TASK REQUIREMENTS
With pictures left out, output exactly the lines from the line holding "The height and" through the end of the data, both included.

BEGIN

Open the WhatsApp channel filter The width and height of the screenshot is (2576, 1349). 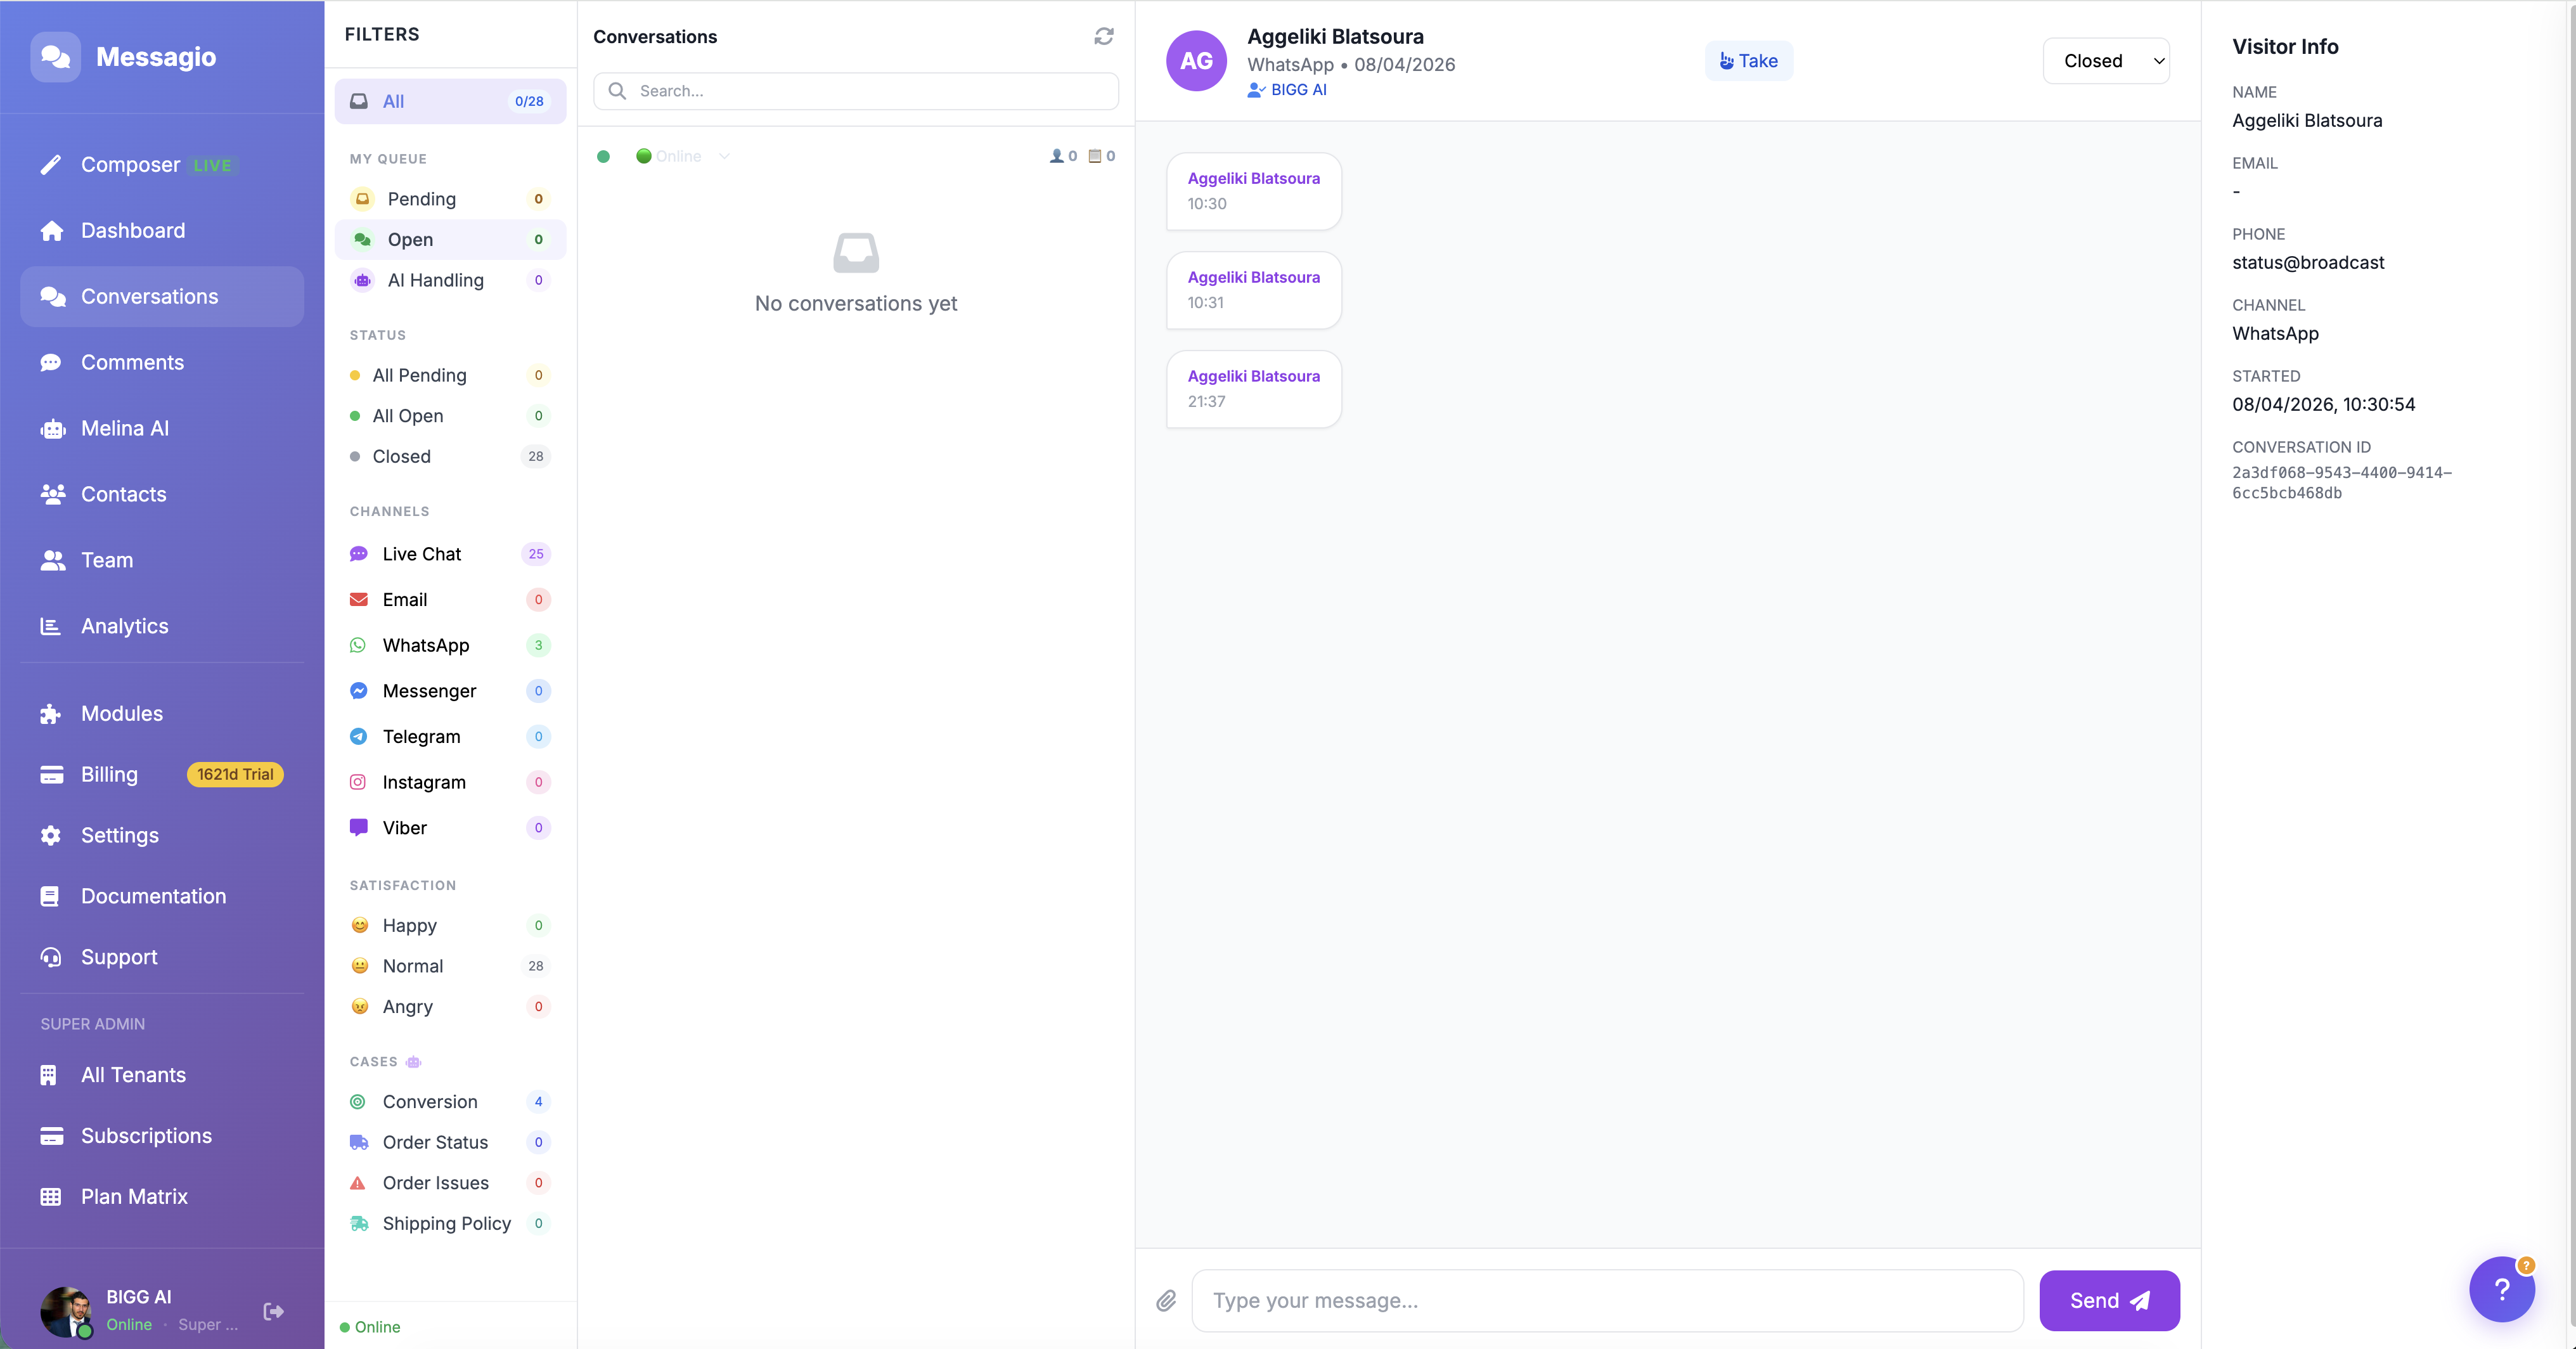(x=426, y=645)
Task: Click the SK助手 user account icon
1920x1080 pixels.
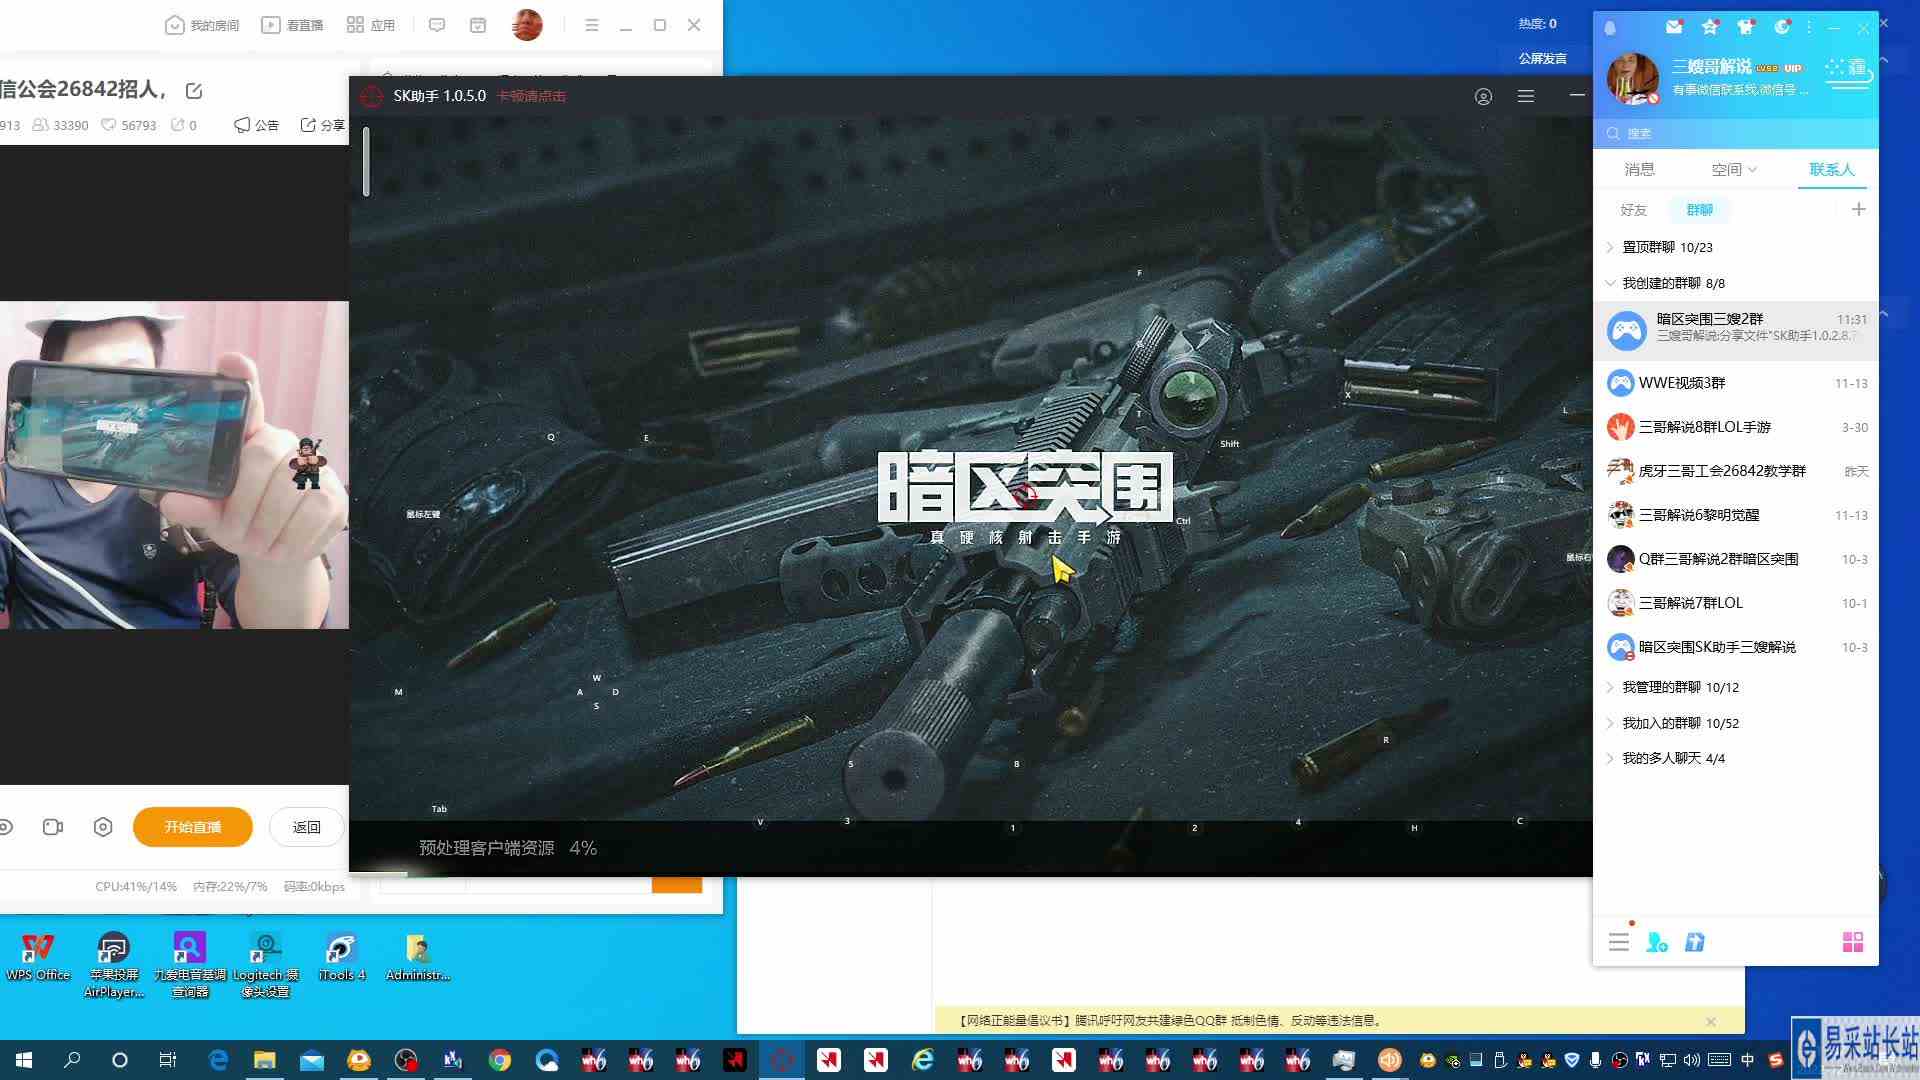Action: click(x=1483, y=96)
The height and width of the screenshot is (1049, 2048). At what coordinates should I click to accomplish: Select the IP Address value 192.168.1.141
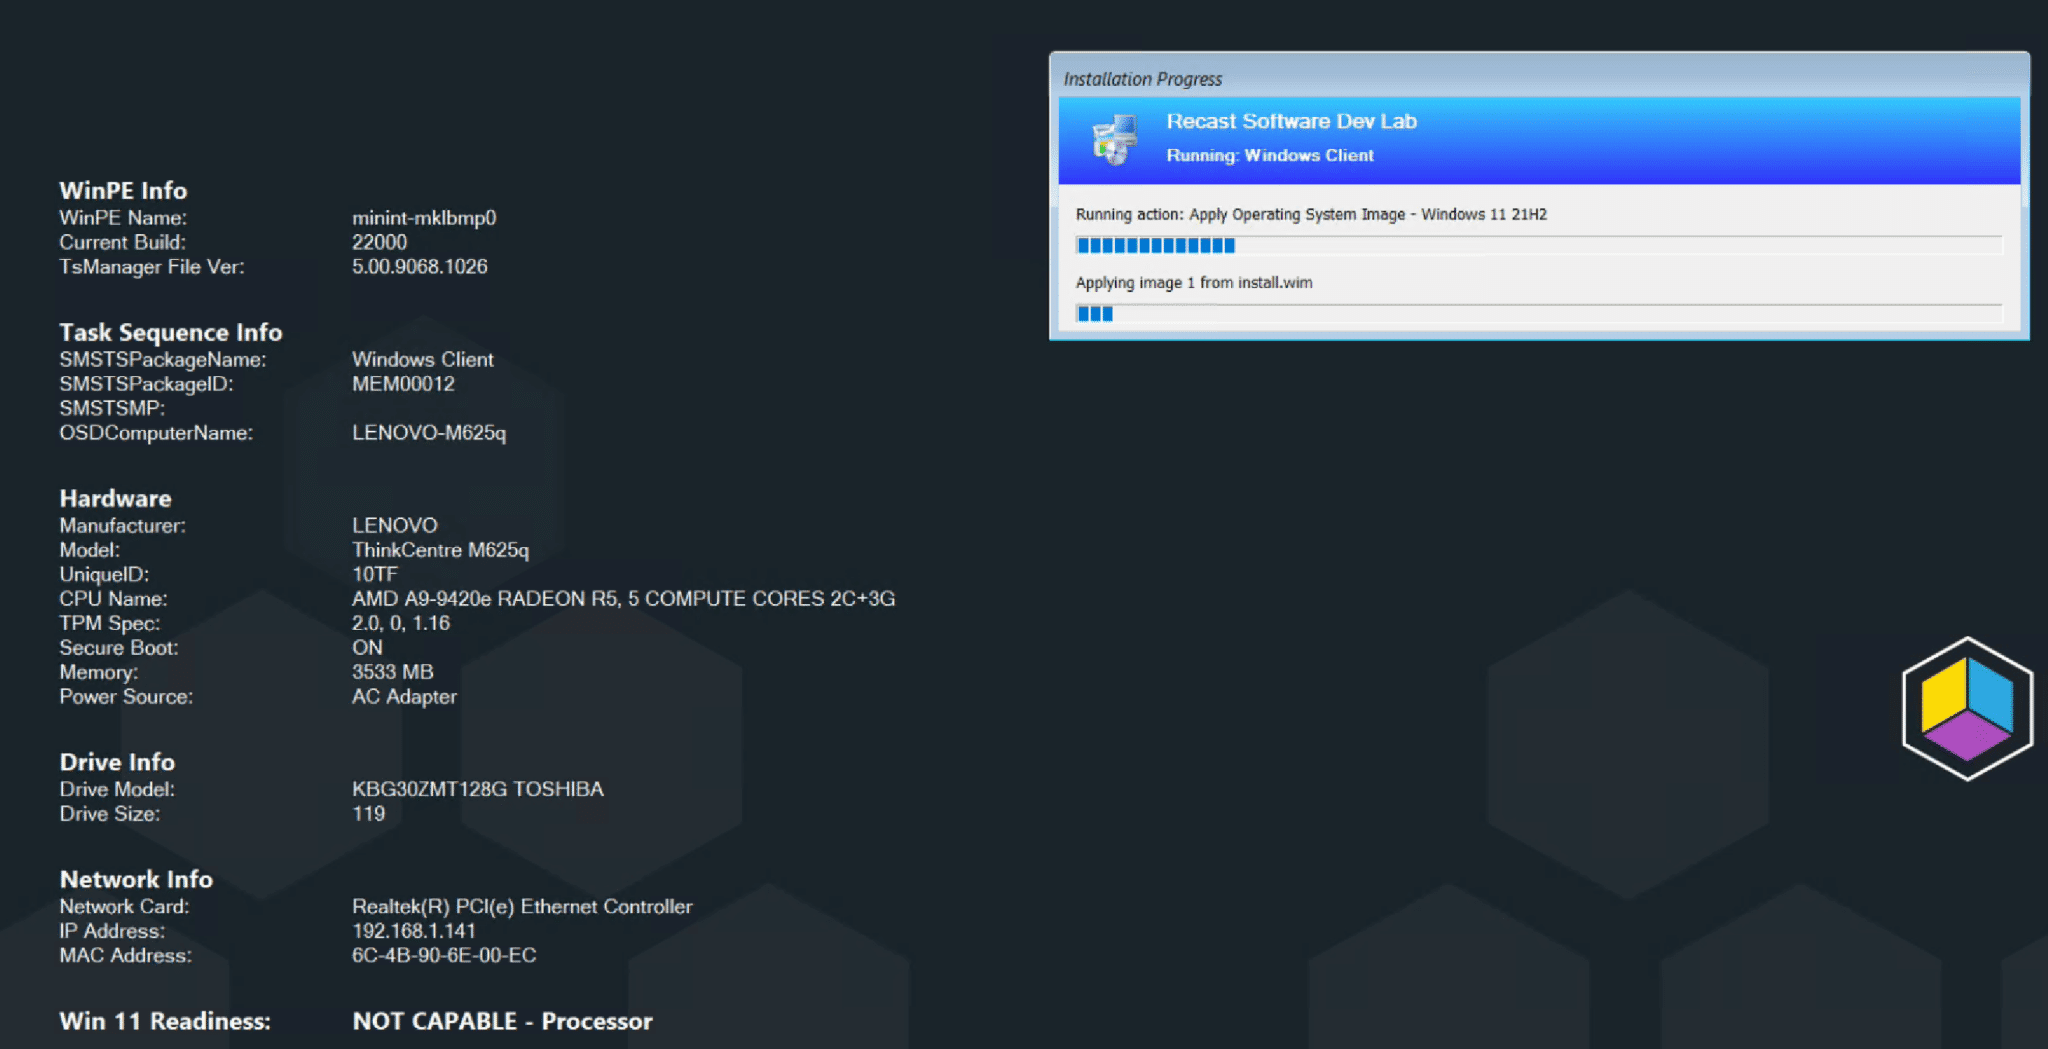pos(414,930)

END

TASK OUTPUT
The height and width of the screenshot is (1049, 2048). At what coordinates should I click to accomplish: Select the IP Address value 192.168.1.141
pos(414,930)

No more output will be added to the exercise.